My jails are all default/default filters..
Haven't had a chance to try and reproduce on other servers, but simply adding:
protocol = all
Gives me errors for all jails. Changing back to 'tcp' does not.
Test - add this under your jail.local:
Under [DEFAULT]
Just change 'protocol = tcp' to 'protocol = all' (or 0)
It also errors on a jail by jail basis = Add "protocol = all" under the a specific jail.

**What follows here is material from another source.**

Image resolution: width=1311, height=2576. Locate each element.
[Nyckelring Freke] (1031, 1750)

Log sample when set to 'all':
2016-03-13 17:36:21,397 fail2ban.jail : INFO Jail 'ssh' started
2016-03-13 17:36:21,400 fail2ban.jail : INFO Jail 'postfix' started
2016-03-13 17:36:21,402 fail2ban.jail : INFO Jail 'sasl' started
2016-03-13 17:36:21,412 fail2ban.
iptables -A fail2ban-postfix -j RETURN
iptables -I INPUT -p all -m multiport --dports smtp,ssmtp,
2016-03-13 17:36:38,432 fail2ban.actions: WARNING [postfix] Ban (x.x.x.x)

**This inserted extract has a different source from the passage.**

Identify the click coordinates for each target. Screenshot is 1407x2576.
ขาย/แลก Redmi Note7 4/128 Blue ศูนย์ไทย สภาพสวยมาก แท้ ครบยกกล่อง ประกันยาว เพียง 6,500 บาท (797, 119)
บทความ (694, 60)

2016-03-13 17:36:38,438 fail2ban.
2016-03-13 17:36:38,438 fail2ban.
2016-03-13 17:36:38,453 fail2ban.
iptables -A fail2ban-postfix -j RETURN
iptables -I INPUT -p all -m multiport --dports smtp,ssmtp,
When protocol = tcp there are no errors - bans work and iptables lists them in the given jail.

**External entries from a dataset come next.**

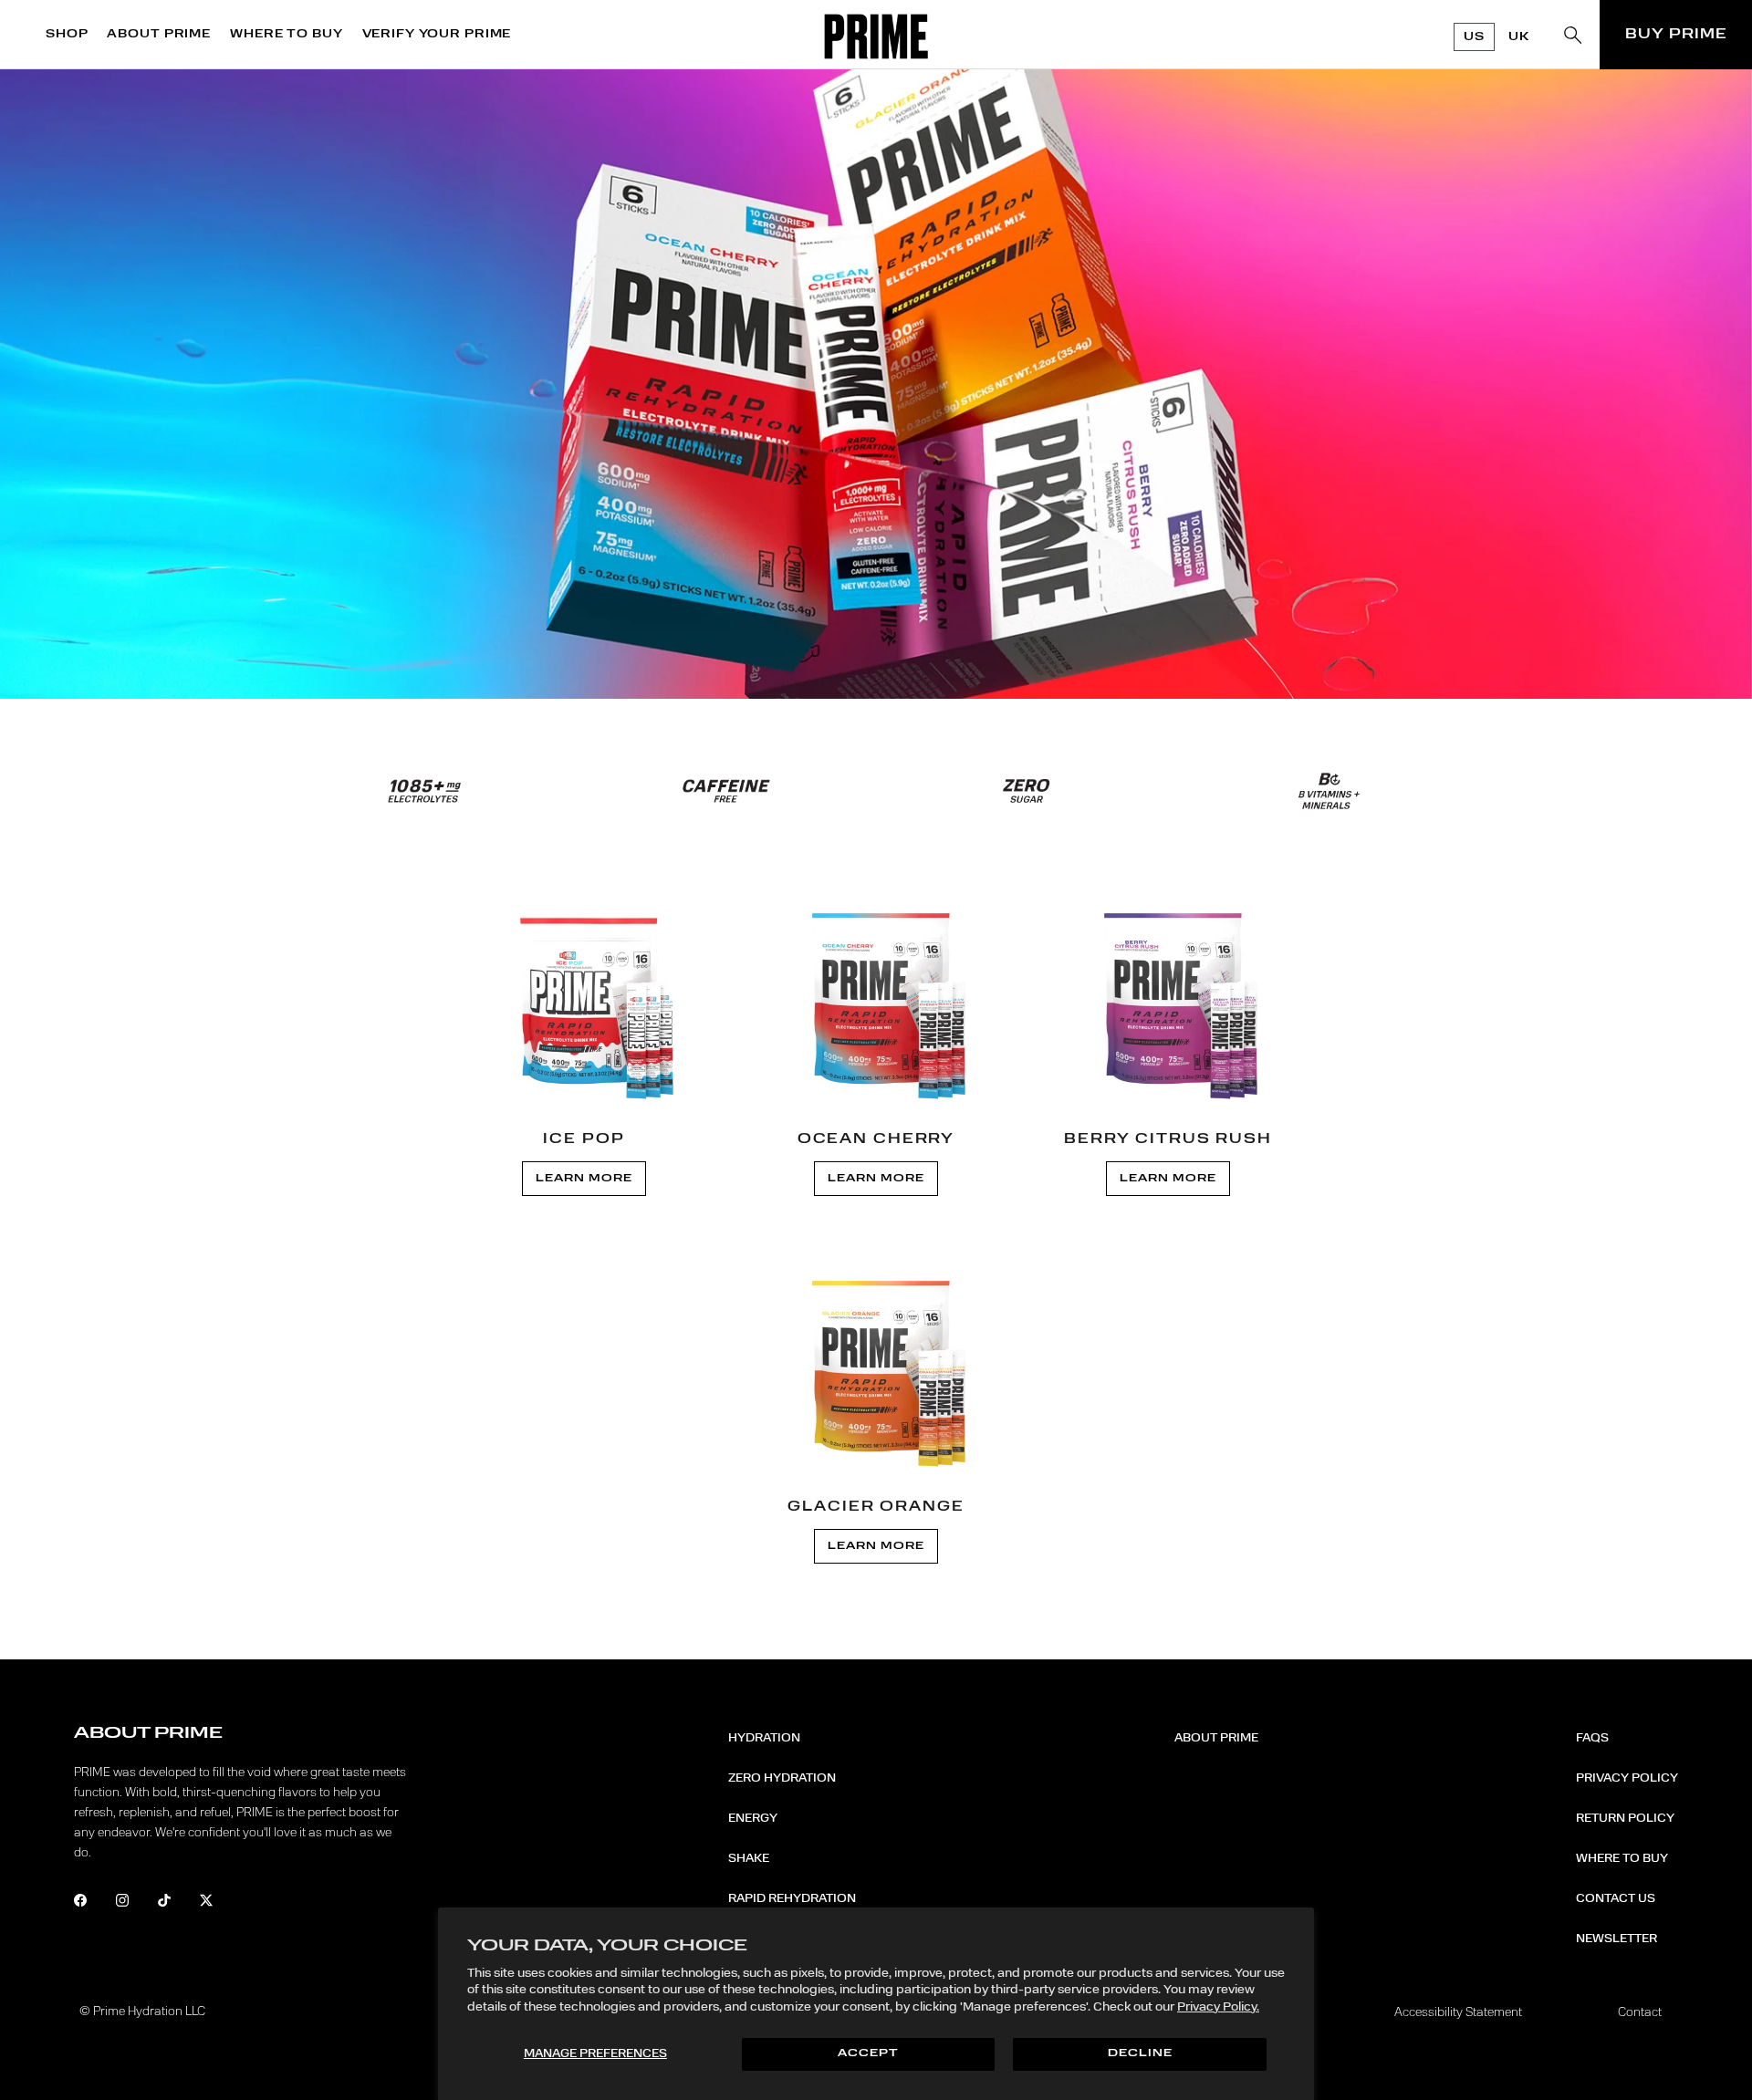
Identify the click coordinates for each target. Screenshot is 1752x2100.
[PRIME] (876, 36)
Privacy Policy (1627, 1778)
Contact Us (1615, 1898)
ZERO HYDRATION (782, 1778)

| Brady Shea (bmatthewshea) wrote | #1 |
Seems to be iptables (?)
$ sudo iptables -I INPUT -p all -m multiport --dports smtp,ssmtp,
iptables v1.4.21: multiport needs `-p tcp', `-p udp', `-p udplite', `-p sctp' or `-p dccp'
Try `iptables -h' or 'iptables --help' for more information.
Note: it does not mention '-p all' ^. So, I assume this is what fail2ban stumbled on.